Per pixel precise rasterization. Possible with opengl?
for an application I'm developing I need to be able to
- draw lines of different widths and colours
- draw solid color filled triangles
- draw textured (no alpha) quads
All coordinates are integer in pixel space and, very important: glReading all the pixels from the framebuffer
on two different machines, with two different graphic cards, running two different OS (Linux and freebsd),
must result in exactly the same sequence of bits (given an appropriate constant format conversion).
I think this is impossible to safely be achieved using opengl and hardware acceleration, since I bet different graphic
cards (from different vendors) may implement different algorithms for rasterization.
(OpenGl specs are clear about this, since they propose an algorithm but they also state that implementations may differ
under certain circumstances).
Also I don't really need hardware acceleration since I will be rendering very low speed and simple graphics.

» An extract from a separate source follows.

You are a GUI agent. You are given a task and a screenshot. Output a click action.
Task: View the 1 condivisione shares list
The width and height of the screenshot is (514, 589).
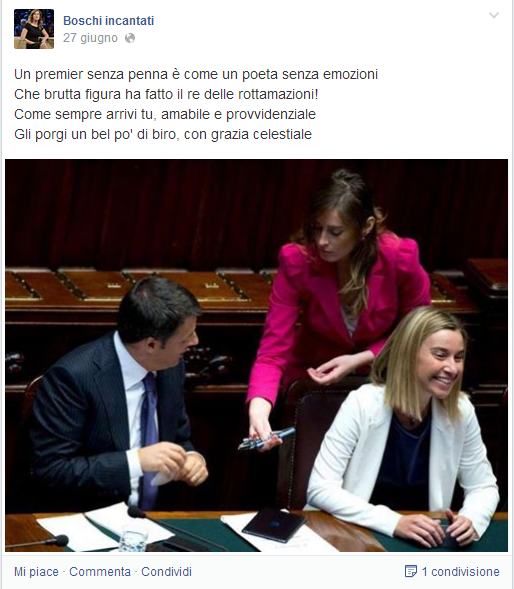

Do you think I can achieve this by just disabling hardware acceleration? What happens in that case under linux, will I default on
MESA software rasterizer? And in that case, can I be sure it will always work or I am missing something?
thanks a lot !
Yep, AFAIK the only guarantee is that you get repeatable results when using the same command sequence in a conformant implementation.
The best way is probably to go with Mesa software rendering, preferably llvmpipe, and make sure that the same version is used on all systems.
You might also want to look at using OSMesa.
You cannot get this with OpenGL (or D3D, or any other hardware graphics API). Implementations are free to do all kinds of crazy stuff, particularly when it comes to texturing, and even where the spec says that things must be the same the drivers often simply aren't compliant (there is no OpenGL test suite or conformance toolset, so bugs and oversights are incredibly common in GL drivers).
Your needs are basic enough that implementing them in software should be fine, or you can use an existing software rendering package like SDL, SFML, Cairo, HTML5, etc. You could also write your own simple rasterizers in OpenCL/CUDA/DirectCompute and get reliably exact results if you decide later on that you need some level of hardware acceleration.